Fraglich war, ob das dem amtlichen Vollmachtsmuster beizufügende Beiblatt, das vom Vollmachtgeber ebenso wie die amtliche Vollmacht zu unterschreiben ist und das den Wirkungskreis der Vollmacht auf die dort angegebenen Steuer-Nr. einschränkt, in die Auslegung der Vollmacht einzubeziehen ist.
Beiblatt ist nicht Bestandteil des Vollmachtsformular
Der BFH bestätigt die Auffassung des Finanzgerichts, dass das sog. „Beiblatt“ nicht Bestandteil des amtlich bestimmten Formulars ist und damit auch nicht als Voraussetzung für die elektronische Übermittlung von Vollmachtsdaten gesehen werden kann.

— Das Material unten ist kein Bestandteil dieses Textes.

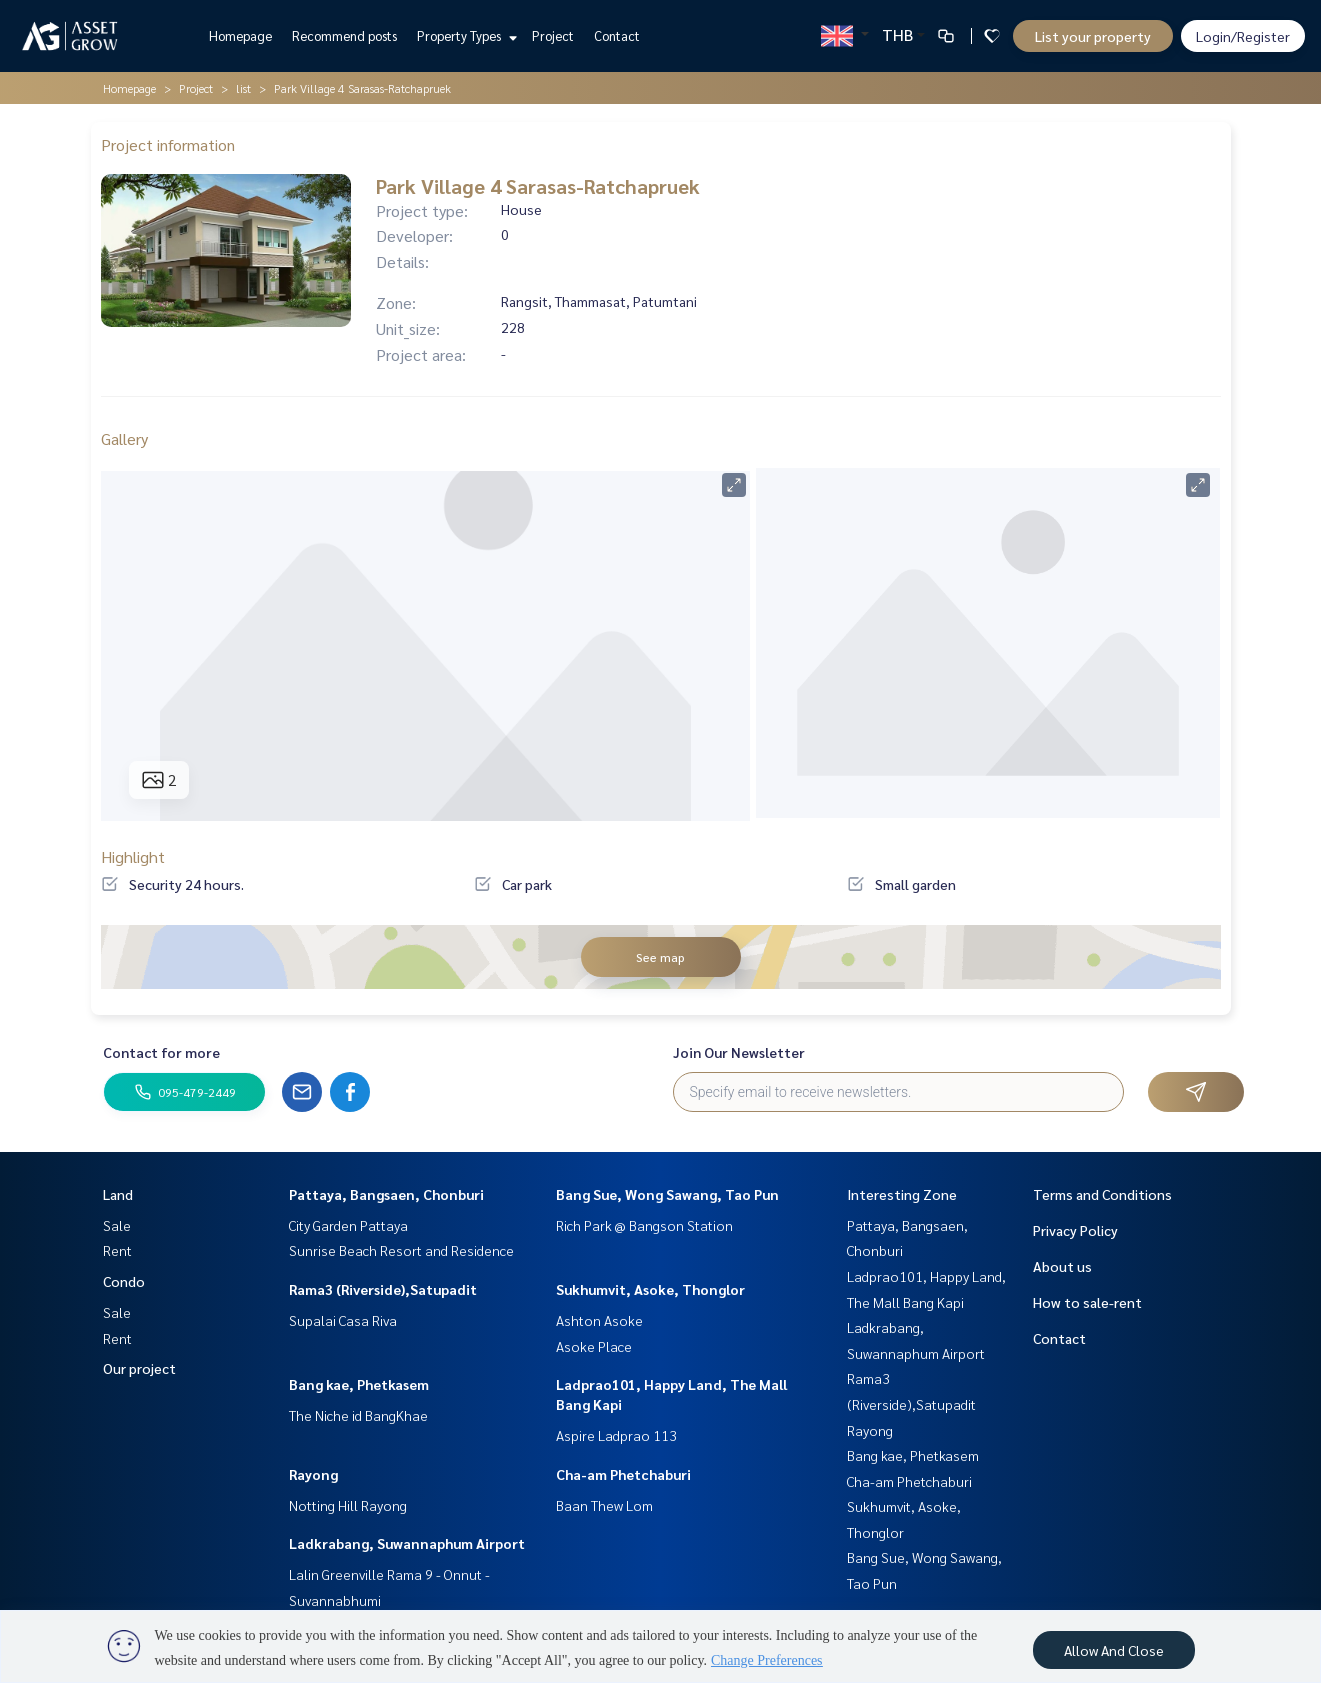  What do you see at coordinates (623, 1474) in the screenshot?
I see `Cha-am Phetchaburi` at bounding box center [623, 1474].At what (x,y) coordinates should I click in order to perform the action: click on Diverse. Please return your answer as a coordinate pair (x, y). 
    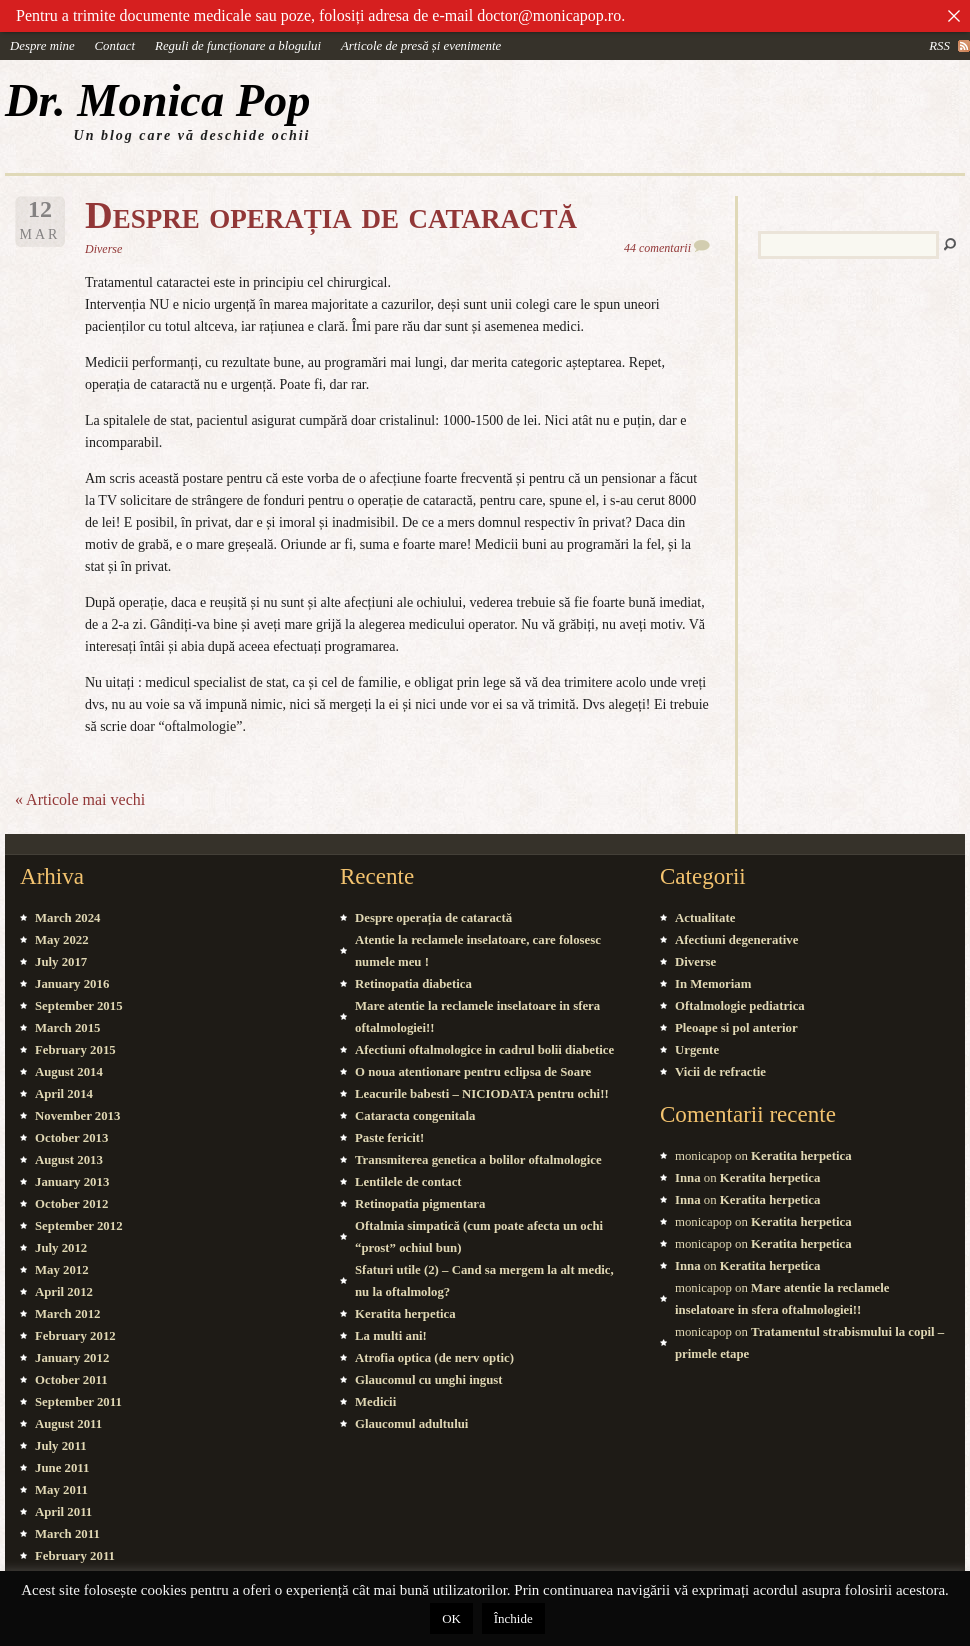
    Looking at the image, I should click on (103, 249).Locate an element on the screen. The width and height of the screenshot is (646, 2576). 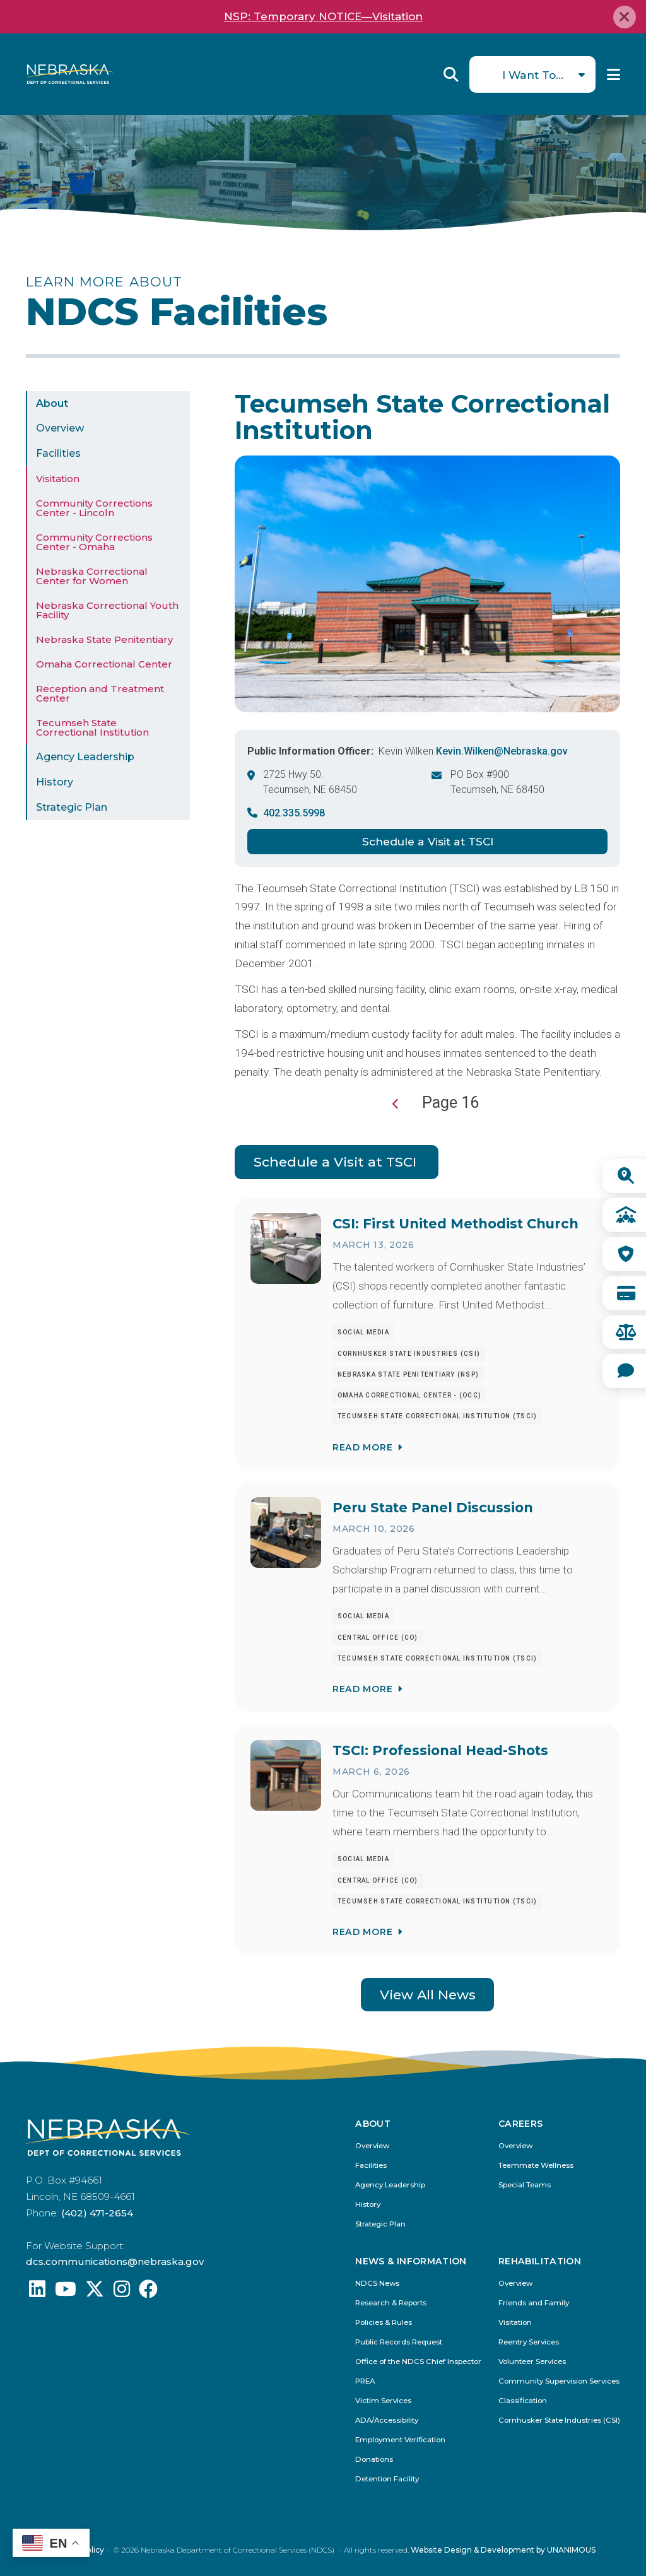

Im Ergebnis war die ursprüngliche Bekanntgabe des Grunderwerbsteuerbeschands unmittelbar an den Kläger somit unwirksam, da die übermittelte Vollmacht als Generalvollmacht auch zum Empfang von Grunderwerbsteuerbescheiden berechtigte und damit nach § 122 Abs. 1 Satz 4 AO eine Bekanntgabe an die Bevollmächtigte verpflichtend war. Das „Soll“ in der Norm bedeutet in der Regel ein „Muss“. Die Heilung des Bekanntgabemangels trat erst mit Übergabe des Bescheids an den Bevollmächtigten im September 2019 ein. Somit war der Einspruch am 12.09.2019 fristgerecht und damit zulässig und begründet.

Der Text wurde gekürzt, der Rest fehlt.